After the multi-head self-attention module, residual connections and the layer normalization (\(\textrm{LN}\)) are used. Furthermore, features are further passed through a \(\textrm{FFN}\) attached with residual connections and layer normalization to acquire the output features \(\textbf{Z}^{l}\) of encoder layer l.

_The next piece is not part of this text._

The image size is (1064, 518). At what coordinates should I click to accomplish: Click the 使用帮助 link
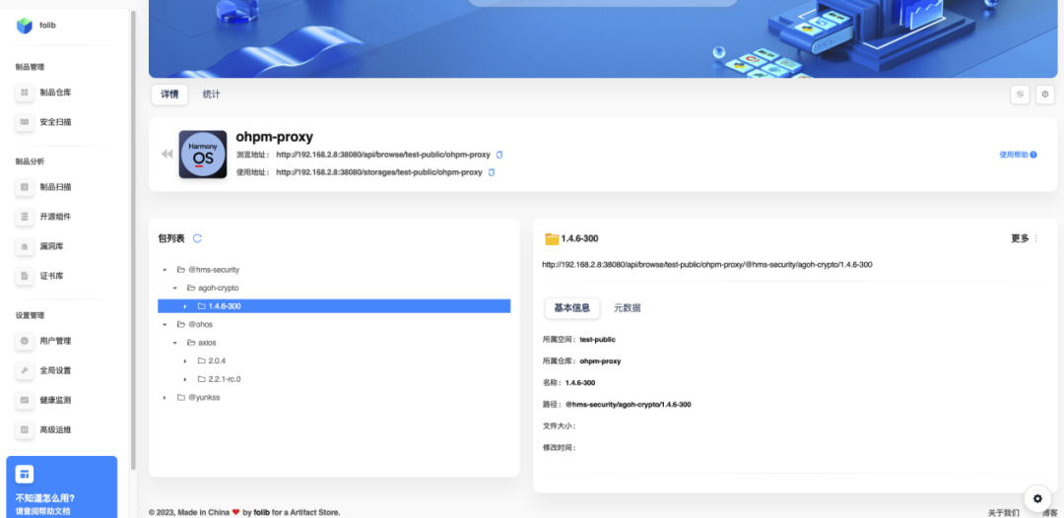[1018, 155]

Transformer decoder The transformer decoder aims to focus on the most relevant object in the query frame and help predict the spatial positions of the target. It takes encoded features \(\textbf{E}\) and target query \(\textbf{x}_{q}\) as input and output decoded features \(\textbf{x}_{o}\). We only utilize one target query in the decoder to query the features of the specific target object. The decoder also consists of L decoder layers, each including a multi-head self-attention module, a multi-head cross-attention module, and a fully connected feed-forward network. The multi-head self-attention module in our model integrates the target information from different representation sub-spaces. Moreover, the multi-head cross-attention module is mainly leveraged to retrieve target object features from the encoder.

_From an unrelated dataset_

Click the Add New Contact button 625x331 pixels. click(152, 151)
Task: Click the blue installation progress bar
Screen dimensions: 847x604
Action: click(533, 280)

At each decoder layer \(l'\), let \(\textbf{x}^{l'-1}(\textbf{x}^{0}=\textbf{x}_q, \textbf{x}^{L}=\textbf{x}_o) \in \mathbb {R}^{d}\) represents the representation extracted by the preceding decoder layer. The multi-head self-attention module is similar to that in the transformer encoder layer. Since there is only one target query, it calculates the attention weights against itself. Therefore, the computation of self-attention feature \(\textbf{x}^{l'}_{s}\) can be simplified as:

$$\begin{aligned} \textbf{x}^{l'}_{s} = \sum _{m'=1}^{M}\textbf{W}_{so}^{m'}(\textbf{W}_{sv}^{m'}\textbf{x}^{l'-1}) \end{aligned}$$
(7)

where \(m'\) indexes the attention head in multi-head self-attention module, \(\textbf{W}_{sv}^{m'}\in \mathbb {R}^{d_{m'}\times d}\) and \(\textbf{W}_{so}^{m'} \in \mathbb {R}^{d\times d_{m'}}\) are learnable weights (\(d_{m'}=d/M\) by default).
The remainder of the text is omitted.